◆ To do: What lines of the material below hold the string "back"? Copy them out.

++++ Data to use

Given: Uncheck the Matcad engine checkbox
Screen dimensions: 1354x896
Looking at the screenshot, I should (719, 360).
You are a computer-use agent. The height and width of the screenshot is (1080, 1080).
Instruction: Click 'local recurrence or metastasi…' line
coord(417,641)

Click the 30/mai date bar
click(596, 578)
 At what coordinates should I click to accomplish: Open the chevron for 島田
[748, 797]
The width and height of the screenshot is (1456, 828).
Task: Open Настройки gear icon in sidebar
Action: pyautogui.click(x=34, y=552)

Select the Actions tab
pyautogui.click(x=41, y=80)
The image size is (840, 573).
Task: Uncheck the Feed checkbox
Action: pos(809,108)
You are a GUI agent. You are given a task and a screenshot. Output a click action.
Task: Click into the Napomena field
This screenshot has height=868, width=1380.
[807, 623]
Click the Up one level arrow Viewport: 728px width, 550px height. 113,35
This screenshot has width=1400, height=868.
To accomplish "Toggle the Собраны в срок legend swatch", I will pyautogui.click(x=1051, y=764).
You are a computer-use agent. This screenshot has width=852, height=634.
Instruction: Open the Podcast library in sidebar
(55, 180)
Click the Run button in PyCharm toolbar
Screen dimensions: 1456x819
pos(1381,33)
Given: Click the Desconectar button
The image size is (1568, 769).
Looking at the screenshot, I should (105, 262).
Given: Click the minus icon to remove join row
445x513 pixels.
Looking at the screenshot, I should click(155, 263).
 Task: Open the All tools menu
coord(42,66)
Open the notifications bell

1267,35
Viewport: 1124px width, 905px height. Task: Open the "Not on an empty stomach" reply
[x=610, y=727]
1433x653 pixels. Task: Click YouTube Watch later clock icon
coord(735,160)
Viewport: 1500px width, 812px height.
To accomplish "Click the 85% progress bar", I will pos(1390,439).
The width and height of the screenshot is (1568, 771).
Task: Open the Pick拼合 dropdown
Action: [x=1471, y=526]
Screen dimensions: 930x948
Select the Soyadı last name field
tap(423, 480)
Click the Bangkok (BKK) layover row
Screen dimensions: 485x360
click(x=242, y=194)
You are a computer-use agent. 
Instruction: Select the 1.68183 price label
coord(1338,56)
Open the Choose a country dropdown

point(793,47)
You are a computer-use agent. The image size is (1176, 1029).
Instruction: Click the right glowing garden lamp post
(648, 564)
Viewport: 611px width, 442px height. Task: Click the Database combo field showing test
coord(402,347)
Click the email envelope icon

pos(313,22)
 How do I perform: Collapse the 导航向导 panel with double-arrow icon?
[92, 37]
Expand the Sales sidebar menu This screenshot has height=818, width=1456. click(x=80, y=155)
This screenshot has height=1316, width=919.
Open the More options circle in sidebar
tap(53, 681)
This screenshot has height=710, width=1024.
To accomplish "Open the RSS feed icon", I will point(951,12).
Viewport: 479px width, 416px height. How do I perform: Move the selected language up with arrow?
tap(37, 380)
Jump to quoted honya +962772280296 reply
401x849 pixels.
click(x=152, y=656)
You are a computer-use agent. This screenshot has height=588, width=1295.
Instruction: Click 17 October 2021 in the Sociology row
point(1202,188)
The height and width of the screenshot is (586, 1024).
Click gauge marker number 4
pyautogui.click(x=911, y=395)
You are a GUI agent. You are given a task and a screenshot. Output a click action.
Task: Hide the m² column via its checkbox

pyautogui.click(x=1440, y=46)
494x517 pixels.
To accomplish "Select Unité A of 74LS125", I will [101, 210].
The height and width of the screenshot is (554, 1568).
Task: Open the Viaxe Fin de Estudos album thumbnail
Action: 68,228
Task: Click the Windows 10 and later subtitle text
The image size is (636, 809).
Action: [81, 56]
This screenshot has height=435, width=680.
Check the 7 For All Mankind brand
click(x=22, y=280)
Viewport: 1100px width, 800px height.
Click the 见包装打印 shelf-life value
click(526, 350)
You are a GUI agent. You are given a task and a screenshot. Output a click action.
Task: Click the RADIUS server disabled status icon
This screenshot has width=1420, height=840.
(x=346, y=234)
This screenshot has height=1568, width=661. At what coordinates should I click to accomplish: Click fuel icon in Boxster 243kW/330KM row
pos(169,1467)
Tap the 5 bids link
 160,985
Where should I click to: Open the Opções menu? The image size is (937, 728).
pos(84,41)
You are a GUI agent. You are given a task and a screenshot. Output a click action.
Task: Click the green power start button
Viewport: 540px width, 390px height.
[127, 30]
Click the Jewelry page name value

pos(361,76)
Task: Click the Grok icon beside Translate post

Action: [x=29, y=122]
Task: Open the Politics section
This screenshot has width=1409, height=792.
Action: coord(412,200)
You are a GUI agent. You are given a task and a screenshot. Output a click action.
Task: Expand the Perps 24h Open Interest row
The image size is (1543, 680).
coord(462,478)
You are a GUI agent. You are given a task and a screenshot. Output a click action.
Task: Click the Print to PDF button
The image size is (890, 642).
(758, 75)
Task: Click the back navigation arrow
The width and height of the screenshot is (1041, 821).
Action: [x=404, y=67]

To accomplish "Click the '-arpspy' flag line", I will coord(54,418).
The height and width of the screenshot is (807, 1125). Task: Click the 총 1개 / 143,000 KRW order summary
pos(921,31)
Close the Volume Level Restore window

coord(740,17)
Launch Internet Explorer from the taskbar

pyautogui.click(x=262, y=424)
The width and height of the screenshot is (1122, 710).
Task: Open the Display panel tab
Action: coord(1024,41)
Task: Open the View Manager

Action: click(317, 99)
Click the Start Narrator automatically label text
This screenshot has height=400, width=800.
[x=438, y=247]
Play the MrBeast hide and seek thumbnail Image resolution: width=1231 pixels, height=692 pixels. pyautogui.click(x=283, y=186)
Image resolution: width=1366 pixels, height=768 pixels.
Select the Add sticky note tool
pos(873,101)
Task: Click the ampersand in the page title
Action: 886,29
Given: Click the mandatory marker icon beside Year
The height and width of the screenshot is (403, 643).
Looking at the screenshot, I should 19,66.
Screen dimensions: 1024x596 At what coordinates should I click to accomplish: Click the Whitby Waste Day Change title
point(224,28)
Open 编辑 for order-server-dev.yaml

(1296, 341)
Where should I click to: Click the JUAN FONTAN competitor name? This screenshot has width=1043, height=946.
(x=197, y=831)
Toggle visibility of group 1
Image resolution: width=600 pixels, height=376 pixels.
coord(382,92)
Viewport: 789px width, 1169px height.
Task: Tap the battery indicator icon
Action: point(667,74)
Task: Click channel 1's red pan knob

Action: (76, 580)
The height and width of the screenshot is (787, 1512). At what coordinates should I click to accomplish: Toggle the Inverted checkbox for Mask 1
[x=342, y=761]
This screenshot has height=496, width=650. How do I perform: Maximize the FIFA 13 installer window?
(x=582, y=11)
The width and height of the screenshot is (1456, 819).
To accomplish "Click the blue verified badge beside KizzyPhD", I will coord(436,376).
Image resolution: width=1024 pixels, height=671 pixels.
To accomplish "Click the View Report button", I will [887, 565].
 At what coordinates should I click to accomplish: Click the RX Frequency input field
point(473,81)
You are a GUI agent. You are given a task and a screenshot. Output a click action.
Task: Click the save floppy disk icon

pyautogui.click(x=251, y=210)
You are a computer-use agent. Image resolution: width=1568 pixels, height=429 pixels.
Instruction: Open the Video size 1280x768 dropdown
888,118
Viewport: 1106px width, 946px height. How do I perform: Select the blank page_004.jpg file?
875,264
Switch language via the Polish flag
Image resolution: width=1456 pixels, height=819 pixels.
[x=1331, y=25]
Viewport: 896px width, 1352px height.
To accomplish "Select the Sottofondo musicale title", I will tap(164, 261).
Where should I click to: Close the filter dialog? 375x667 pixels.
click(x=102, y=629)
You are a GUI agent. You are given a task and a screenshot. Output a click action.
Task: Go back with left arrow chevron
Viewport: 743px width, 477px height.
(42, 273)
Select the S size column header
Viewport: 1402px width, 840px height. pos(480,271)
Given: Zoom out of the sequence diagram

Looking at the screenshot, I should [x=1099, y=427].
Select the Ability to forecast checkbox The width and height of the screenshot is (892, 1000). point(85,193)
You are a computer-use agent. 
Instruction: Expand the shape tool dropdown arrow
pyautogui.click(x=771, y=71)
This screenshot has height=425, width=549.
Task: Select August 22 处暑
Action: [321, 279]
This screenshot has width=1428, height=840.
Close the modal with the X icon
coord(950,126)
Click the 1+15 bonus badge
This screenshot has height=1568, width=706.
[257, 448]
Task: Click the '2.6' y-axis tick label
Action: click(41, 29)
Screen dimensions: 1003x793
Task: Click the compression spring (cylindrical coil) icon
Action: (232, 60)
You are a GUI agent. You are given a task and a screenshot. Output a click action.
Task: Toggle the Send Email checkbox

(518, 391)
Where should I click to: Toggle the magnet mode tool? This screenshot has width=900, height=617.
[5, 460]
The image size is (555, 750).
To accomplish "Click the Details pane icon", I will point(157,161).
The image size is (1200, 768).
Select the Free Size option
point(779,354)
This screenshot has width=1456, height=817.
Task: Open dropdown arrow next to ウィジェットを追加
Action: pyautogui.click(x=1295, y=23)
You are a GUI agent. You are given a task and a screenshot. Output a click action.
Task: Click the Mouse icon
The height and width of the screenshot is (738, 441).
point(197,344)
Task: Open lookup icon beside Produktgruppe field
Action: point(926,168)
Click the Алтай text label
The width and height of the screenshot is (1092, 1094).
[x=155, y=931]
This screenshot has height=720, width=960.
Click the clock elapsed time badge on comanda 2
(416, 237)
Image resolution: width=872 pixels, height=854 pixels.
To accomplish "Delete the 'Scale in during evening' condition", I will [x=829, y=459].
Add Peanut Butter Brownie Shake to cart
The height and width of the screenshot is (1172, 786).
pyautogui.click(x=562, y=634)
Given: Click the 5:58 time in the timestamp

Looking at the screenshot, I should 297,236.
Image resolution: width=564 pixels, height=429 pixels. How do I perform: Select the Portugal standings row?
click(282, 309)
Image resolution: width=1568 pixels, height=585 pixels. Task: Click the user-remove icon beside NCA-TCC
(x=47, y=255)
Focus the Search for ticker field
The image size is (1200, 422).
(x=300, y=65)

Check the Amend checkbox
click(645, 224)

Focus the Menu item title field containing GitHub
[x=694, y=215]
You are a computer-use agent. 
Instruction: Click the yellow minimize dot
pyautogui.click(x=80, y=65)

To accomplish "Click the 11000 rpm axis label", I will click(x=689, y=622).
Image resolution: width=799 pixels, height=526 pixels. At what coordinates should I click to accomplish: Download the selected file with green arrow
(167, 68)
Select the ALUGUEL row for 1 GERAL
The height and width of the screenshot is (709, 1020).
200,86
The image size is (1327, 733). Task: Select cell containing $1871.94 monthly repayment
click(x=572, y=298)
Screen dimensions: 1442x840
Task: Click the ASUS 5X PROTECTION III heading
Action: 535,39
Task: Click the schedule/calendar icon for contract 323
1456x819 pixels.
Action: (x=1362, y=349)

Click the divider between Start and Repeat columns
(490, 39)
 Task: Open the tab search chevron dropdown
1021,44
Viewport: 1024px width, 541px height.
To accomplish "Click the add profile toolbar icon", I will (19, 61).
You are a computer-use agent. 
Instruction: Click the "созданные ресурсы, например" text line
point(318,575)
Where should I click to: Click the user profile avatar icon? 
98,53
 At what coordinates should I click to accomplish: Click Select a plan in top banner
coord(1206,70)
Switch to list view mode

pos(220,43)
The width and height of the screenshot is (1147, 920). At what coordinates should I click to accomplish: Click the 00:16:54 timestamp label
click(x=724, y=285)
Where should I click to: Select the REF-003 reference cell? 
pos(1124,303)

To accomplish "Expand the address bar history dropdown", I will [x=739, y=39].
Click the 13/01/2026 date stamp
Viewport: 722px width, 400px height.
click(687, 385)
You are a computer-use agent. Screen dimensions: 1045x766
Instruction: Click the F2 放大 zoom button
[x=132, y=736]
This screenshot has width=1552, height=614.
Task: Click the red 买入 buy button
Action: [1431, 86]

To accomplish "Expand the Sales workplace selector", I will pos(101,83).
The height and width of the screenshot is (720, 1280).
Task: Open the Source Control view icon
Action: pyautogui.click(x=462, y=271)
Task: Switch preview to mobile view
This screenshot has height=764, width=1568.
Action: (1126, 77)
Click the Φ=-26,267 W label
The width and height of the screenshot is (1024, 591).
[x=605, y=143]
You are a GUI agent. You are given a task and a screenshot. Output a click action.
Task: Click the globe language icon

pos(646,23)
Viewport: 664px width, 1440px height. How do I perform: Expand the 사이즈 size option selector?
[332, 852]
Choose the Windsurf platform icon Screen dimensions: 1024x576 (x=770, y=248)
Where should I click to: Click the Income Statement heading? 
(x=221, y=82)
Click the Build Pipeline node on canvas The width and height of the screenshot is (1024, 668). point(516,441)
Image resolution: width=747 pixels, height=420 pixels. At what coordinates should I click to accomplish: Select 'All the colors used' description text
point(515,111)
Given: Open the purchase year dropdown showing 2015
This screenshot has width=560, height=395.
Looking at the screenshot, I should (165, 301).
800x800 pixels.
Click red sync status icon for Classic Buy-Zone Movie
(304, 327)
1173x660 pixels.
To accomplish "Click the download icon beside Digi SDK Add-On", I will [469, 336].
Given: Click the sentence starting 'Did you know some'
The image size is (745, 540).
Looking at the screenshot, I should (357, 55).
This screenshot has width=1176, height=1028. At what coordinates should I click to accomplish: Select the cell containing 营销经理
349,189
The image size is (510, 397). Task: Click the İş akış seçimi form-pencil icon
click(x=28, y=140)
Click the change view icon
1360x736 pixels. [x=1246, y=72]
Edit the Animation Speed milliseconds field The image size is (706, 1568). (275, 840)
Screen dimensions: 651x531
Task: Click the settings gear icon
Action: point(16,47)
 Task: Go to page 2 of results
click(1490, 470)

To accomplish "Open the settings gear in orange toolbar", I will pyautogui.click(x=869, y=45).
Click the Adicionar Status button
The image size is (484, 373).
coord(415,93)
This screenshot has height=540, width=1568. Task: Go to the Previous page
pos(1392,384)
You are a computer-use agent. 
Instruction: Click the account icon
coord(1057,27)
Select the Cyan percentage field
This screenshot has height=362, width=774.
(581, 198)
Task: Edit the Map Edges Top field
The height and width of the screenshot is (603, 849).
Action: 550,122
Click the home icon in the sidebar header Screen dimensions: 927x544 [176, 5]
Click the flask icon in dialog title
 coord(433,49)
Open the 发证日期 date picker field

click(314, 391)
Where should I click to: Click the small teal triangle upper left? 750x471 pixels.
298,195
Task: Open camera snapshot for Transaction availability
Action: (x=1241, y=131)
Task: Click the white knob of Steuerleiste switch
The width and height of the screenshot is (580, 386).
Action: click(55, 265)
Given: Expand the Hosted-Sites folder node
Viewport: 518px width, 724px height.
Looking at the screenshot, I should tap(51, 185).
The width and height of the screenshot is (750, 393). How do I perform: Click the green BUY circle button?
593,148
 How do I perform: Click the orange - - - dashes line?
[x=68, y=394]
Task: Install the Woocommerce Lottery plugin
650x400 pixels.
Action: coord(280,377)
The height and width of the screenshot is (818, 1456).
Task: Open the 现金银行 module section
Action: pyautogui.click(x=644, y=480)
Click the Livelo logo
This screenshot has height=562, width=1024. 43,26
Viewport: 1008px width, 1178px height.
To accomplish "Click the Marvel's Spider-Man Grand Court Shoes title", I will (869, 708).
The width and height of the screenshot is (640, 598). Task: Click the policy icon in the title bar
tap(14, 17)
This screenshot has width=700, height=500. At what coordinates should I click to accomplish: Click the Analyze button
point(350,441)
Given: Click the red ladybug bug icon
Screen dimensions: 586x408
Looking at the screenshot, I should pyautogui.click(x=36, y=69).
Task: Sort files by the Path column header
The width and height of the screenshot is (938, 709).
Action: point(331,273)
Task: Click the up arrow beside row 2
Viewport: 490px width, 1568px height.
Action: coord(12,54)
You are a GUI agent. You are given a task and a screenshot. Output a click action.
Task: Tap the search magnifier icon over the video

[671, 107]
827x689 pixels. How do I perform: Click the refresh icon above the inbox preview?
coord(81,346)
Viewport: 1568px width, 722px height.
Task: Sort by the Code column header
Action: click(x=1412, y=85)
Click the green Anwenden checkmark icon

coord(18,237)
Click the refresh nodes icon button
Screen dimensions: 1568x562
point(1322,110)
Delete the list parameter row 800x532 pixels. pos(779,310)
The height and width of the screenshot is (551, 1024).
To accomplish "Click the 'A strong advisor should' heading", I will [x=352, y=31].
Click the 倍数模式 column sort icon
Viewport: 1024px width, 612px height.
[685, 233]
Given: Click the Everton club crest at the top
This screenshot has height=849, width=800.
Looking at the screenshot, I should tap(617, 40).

++++++++

◆ Task solution:
Task: Click the back navigation arrow
Task: Go back with left arrow chevron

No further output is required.